**EXERCISE DIRECTIONS:** Repeat word for word the lines from the top of the records through the line containing "You are a GUI", and skip the pictures.

>>>

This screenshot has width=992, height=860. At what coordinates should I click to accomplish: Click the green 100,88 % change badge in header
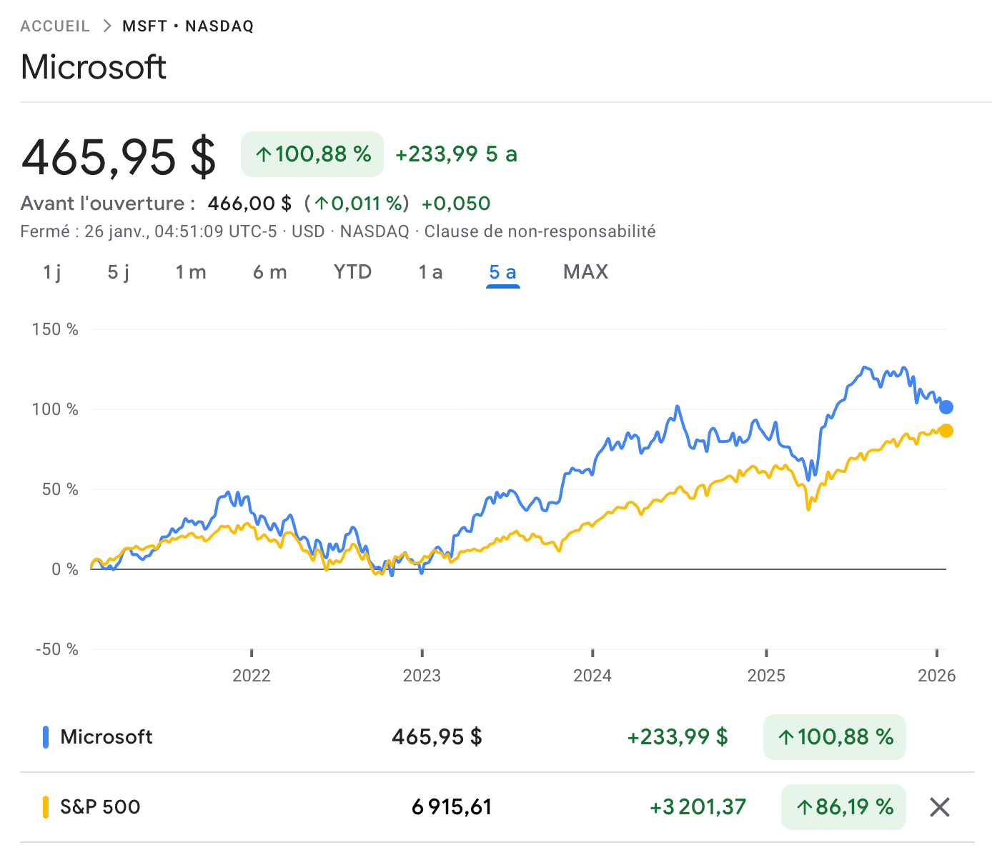point(312,154)
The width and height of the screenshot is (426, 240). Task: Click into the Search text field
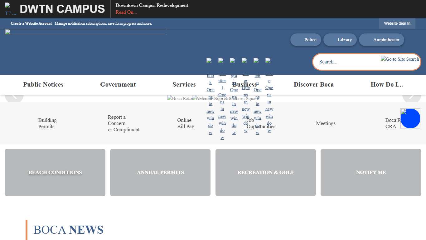coord(346,62)
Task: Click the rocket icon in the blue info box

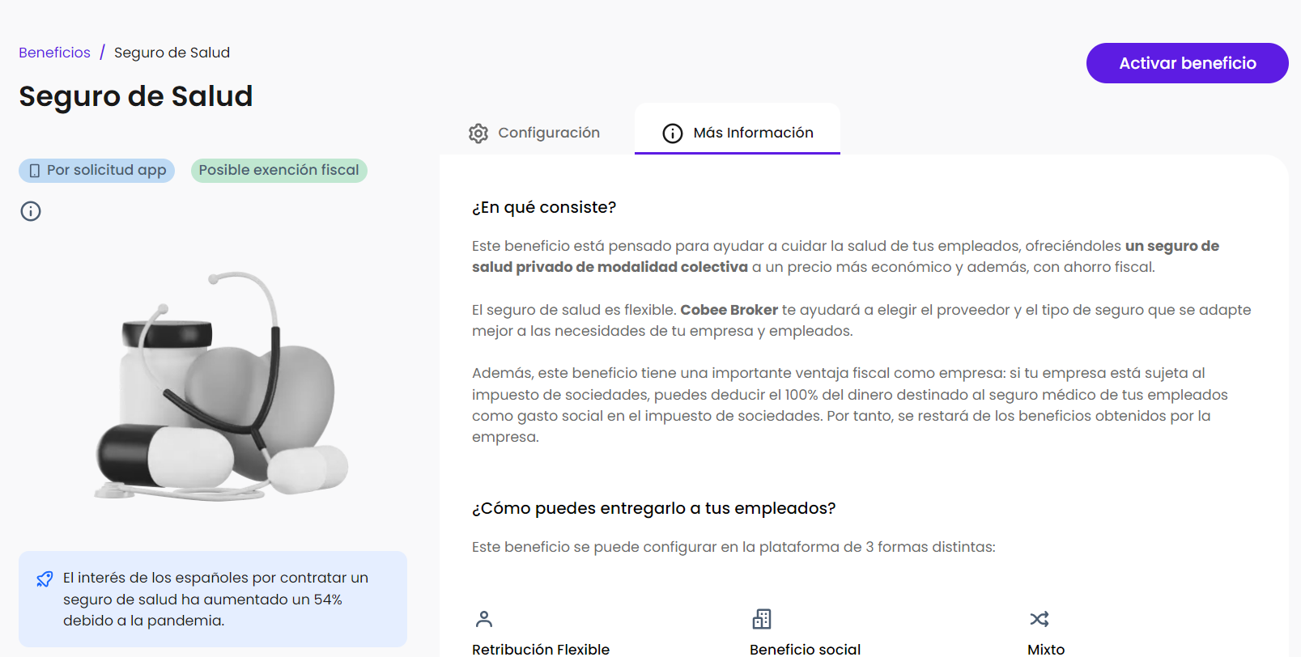Action: pyautogui.click(x=45, y=579)
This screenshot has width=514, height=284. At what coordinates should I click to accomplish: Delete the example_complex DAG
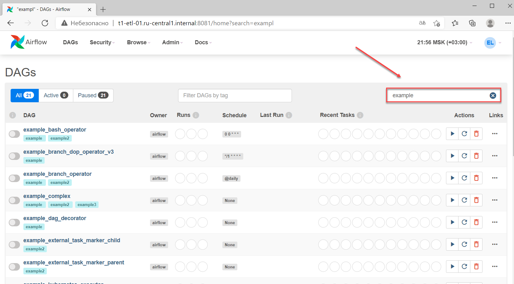coord(476,200)
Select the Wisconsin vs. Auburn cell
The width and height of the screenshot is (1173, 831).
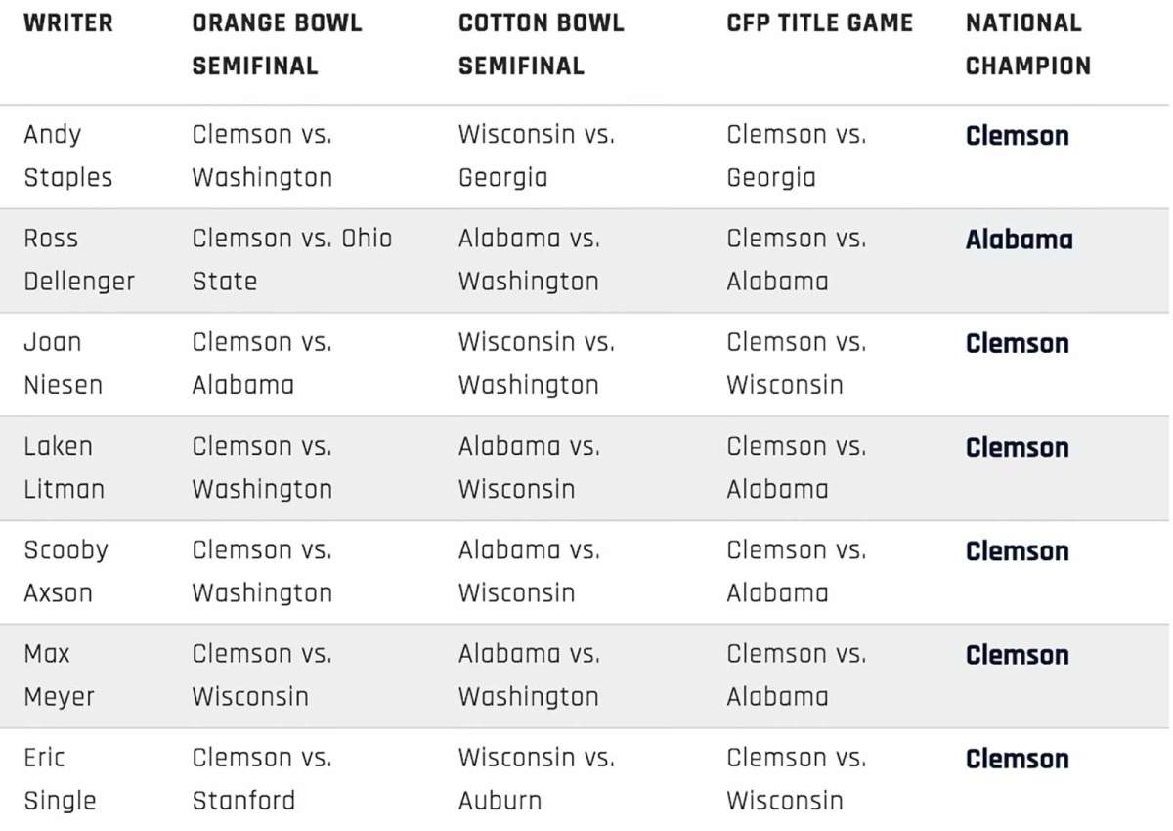coord(536,778)
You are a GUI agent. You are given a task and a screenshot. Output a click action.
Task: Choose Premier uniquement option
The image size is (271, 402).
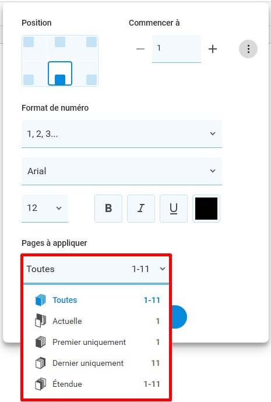(x=97, y=342)
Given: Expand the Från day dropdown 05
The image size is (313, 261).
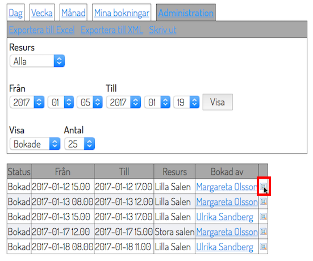Looking at the screenshot, I should point(90,102).
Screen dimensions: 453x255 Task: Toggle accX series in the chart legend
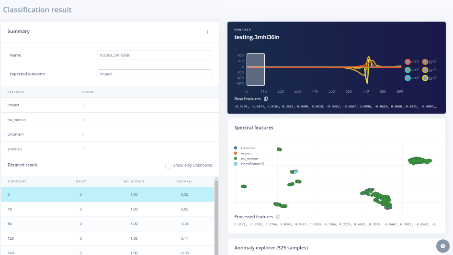[408, 62]
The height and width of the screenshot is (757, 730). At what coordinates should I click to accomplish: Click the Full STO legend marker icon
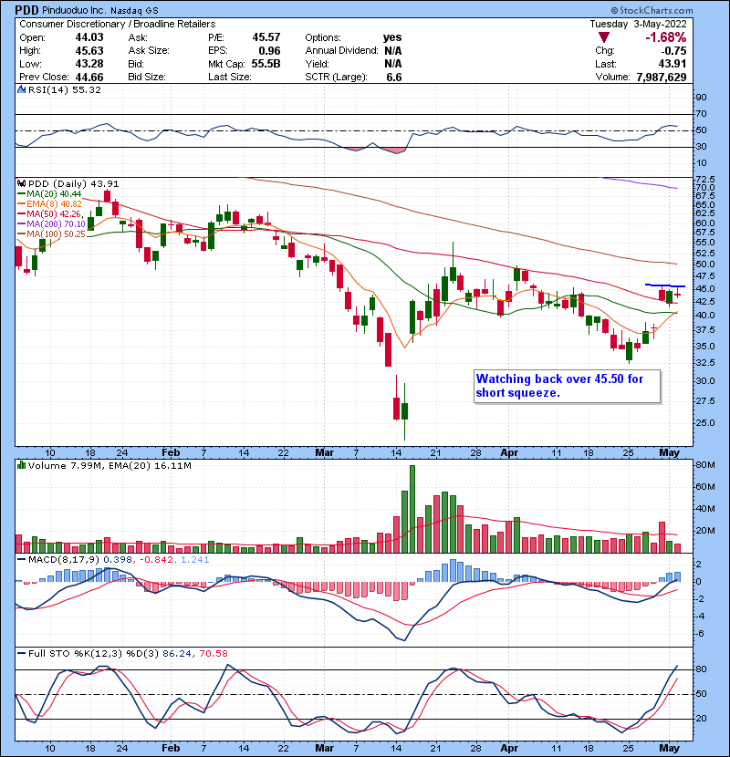[x=21, y=653]
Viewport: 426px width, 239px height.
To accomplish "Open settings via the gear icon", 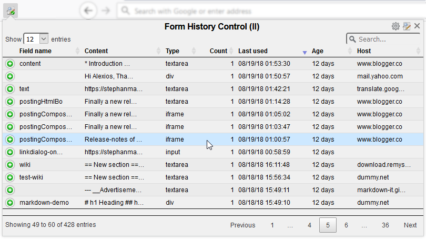I will pos(395,26).
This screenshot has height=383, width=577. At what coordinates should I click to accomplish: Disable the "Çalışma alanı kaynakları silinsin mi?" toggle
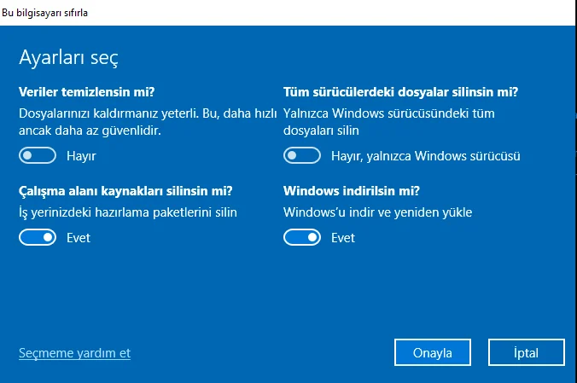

<<<

**PROBLEM SOLUTION:**
This screenshot has width=992, height=860. At what coordinates should I click to accomplish: Click the green 100,88 % change badge in header
point(312,154)
The width and height of the screenshot is (426, 240). Task: Click into the Search text field
coord(346,62)
Task: Click the rocket icon in the blue info box

Action: pyautogui.click(x=45, y=579)
This screenshot has width=514, height=284. At what coordinates should I click to accomplish: Delete the example_complex DAG
coord(476,200)
Select the Wisconsin vs. Auburn cell
The width and height of the screenshot is (1173, 831).
coord(536,778)
You are a GUI agent. You are given a task and a screenshot. Output a click action.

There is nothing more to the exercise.